■ Задание ■
Как пересказать приведённый ниже отрывок воспоминаний в трёх предложениях?

■ Текст для чтения ■
====

Так мы и жили. Я собирала на дороге семя льняное, чечевицу, кочерыжки на огородах выкапывала, собирала головки ото льна. Мы их толкли в ступке, шелуху продували, а семя ели. Была ещё одна проблема. Мама курила, а сигарет не было. Я ходила по улицам следом за немцами, собирала окурки. Дома потрошила их и сушила табак. Для мамы…

Как-то к нам в комнату зашёл офицер. Зима, холодно, а немцы в летних сапогах. Немец сдёрнул со стены ковёр (последнее, что у нас осталось, мы накрывались им, когда было совсем уж холодно) и заставил маму шить сапоги. Мама сшила. Быстро и хорошо. Немец надел их поверх своих сапог и от радости засмеялся: «Гут, матка! Гут!» А у мамы – все пальцы в крови…

Потом я заболела, многого не помню. Видимо, был тиф. Когда очнулась, все мои живы, но нас очень бомбили. У мамы подходил срок родов. И у неё началось кровотечение. Дома. Тётя Маня приняла роды – мёртвую девочку. У девочки весь бок был синим (возможно, от удара, когда маму взрывом закинуло под брёвна на складе). А послед не выходил, и шла кровь. Тётя Маня послала меня к своей знакомой медсестре, далеко. Я её нашла, но она мне сказала, что у неё болят руки (что-то кожное) и делать она ничего не может. Однако пошла со мной. Потом они с тётей Маней пошли в немецкий медпункт (он был недалеко) и привели солдат с носилками. Маму унесли. Тётя Маня и её знакомая тоже ушли с ними. А у меня случилась истерика. Я кричала до тех пор, пока маму не принесли обратно. Все ушли. Мы с тётей Маней развернули одеяло – мама была мёртвая, от неё сильно пахло лекарством (видимо, наркозом), на животе – большой разрез. До половины было сшито хорошо (наверное, мама была ещё жива), а другая половина – кое-как.

====

■ Исходные записи ■
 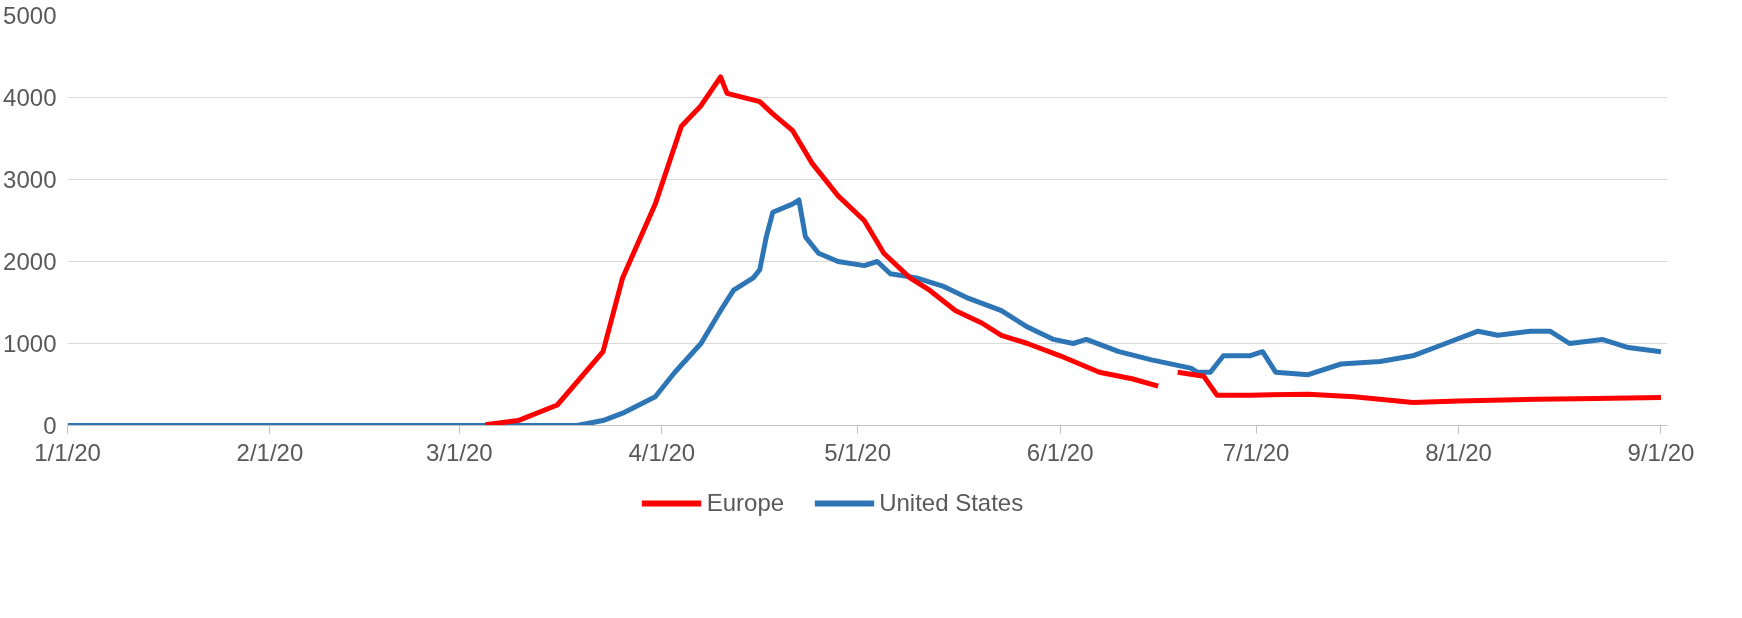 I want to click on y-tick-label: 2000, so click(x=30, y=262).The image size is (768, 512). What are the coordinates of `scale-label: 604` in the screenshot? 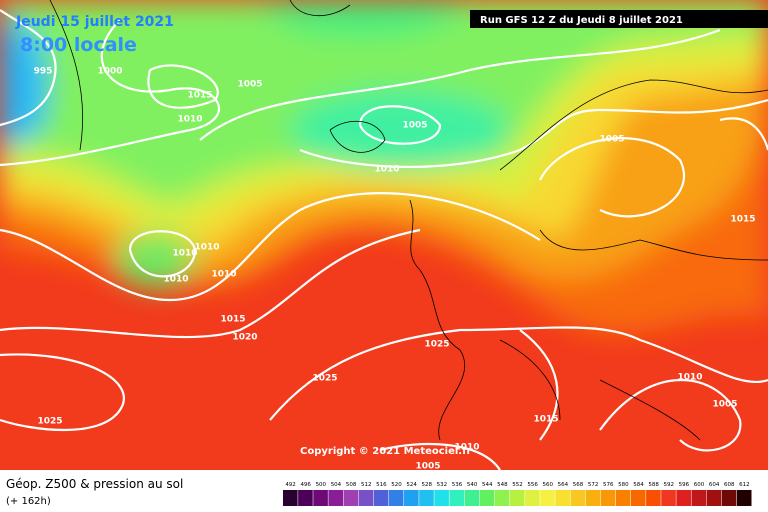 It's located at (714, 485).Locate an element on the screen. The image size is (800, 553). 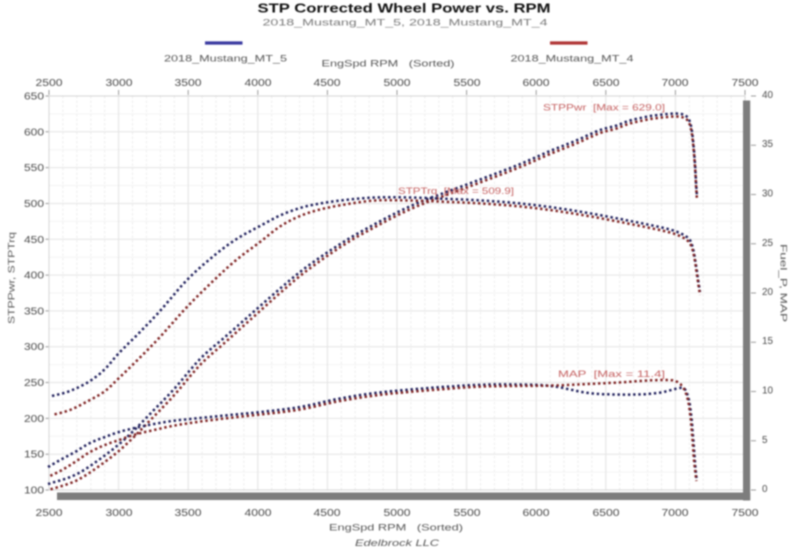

====

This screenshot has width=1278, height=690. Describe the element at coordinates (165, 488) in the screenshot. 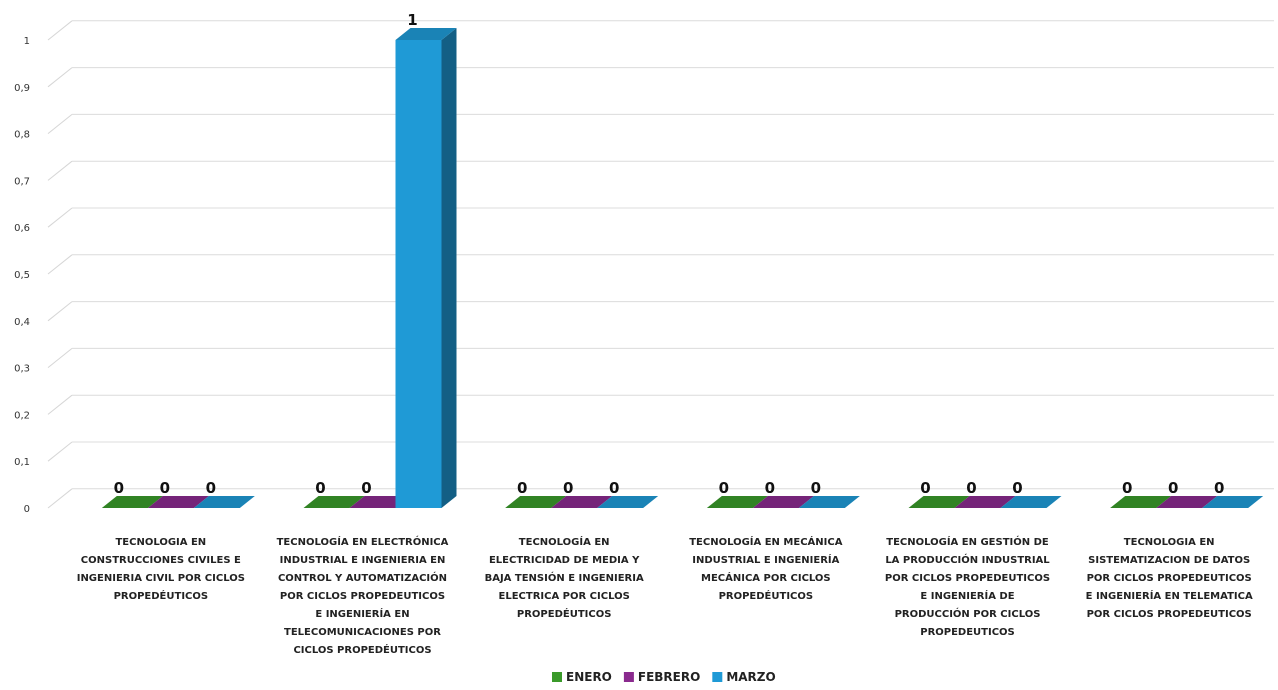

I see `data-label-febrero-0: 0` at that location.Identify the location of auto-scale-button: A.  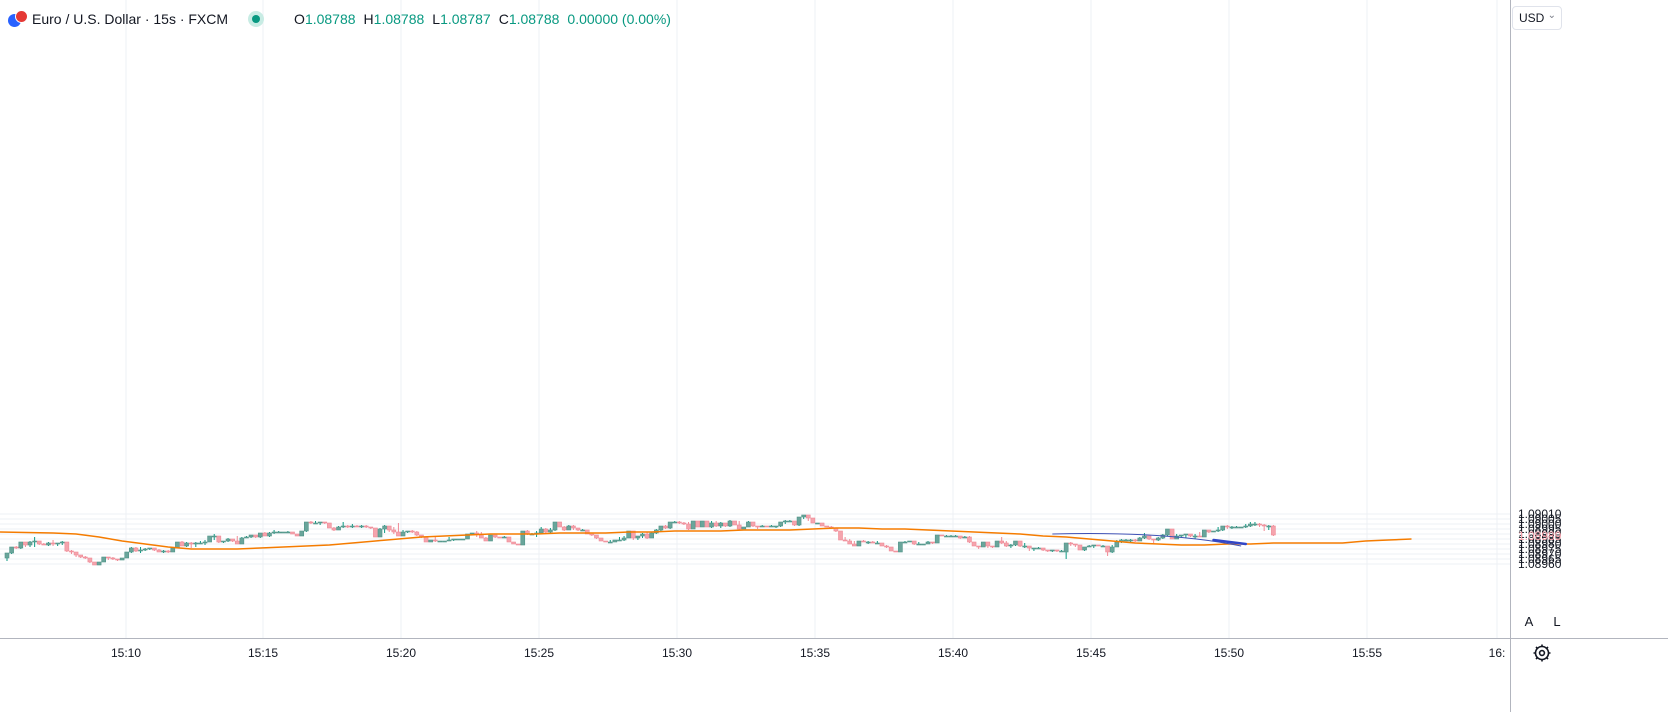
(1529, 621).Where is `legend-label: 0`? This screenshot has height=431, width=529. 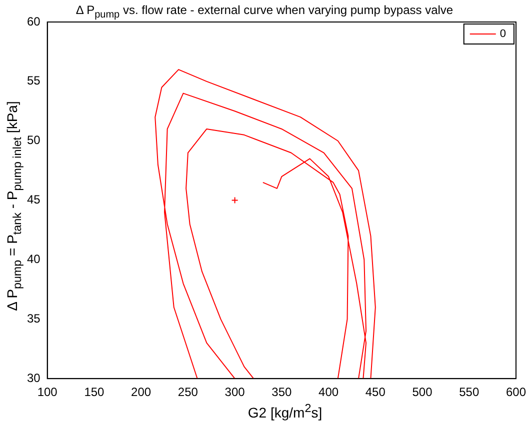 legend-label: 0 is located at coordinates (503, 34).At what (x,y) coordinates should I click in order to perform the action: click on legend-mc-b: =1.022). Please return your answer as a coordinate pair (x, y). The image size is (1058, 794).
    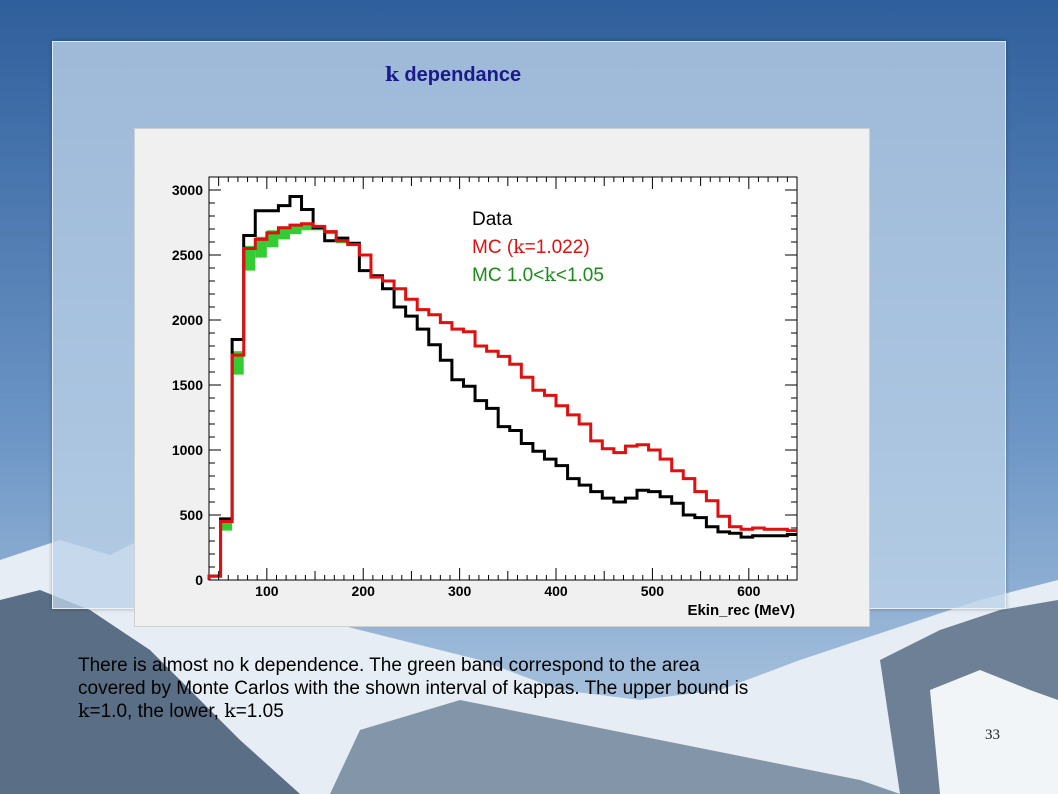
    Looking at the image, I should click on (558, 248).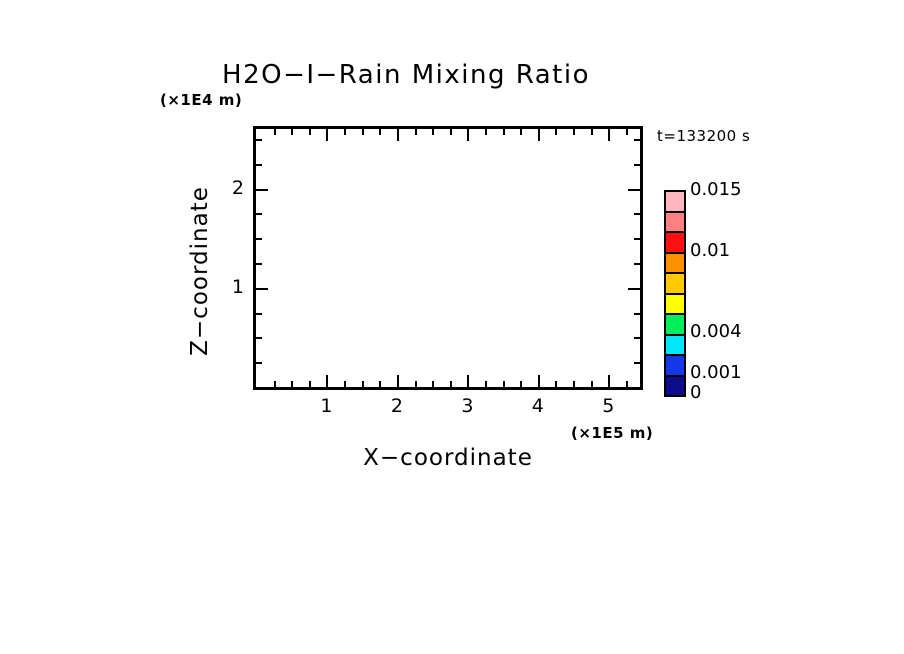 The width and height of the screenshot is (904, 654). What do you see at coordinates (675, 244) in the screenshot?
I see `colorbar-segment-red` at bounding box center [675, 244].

====

■ Ответ ■
Для еды собирали на дороге льняное семя и чечевицу, выкапывали на огородах кочерыжки, а для курившей мамы подбирали за немцами окурки и сушили из них табак. Зимой немецкий офицер сдёрнул со стены последний оставшийся ковёр и заставил маму сшить из него сапоги; она сшила их быстро и хорошо, и после этого у неё все пальцы были в крови. Во время сильных бомбёжек у мамы дома начались роды с кровотечением, девочка родилась мёртвой, маму унесли на носилках в немецкий медпункт и принесли обратно уже мёртвой, с большим разрезом на животе, который был зашит наполовину хорошо, наполовину кое-как.